[What is expected]: Filter out all lines without the word "computer" from the data below, please, and copy the rest.

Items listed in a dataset

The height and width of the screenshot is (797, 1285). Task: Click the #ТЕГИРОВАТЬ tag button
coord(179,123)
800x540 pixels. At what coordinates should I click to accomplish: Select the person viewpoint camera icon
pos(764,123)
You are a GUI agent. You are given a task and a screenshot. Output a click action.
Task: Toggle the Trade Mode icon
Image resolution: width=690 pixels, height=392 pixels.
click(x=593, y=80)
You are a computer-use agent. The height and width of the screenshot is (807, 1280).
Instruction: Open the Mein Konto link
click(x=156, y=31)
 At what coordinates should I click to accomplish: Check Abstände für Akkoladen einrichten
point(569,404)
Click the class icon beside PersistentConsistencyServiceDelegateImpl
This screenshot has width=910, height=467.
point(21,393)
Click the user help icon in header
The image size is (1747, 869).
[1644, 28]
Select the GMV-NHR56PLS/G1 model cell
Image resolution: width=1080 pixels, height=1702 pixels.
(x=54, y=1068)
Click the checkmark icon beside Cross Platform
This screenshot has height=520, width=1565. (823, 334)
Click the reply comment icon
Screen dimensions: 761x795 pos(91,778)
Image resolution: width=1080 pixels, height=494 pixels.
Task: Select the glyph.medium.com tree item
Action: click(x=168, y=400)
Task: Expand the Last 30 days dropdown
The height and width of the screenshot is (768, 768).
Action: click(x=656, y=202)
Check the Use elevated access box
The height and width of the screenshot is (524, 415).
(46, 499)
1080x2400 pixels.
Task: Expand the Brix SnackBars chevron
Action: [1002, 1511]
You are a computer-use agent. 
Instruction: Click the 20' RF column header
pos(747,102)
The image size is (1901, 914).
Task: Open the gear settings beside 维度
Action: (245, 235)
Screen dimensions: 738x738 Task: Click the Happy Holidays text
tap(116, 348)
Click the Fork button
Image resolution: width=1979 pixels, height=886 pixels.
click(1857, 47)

[Exercise response]:
You are a computer-use agent. The height and width of the screenshot is (807, 1280).
You are a computer-use agent. 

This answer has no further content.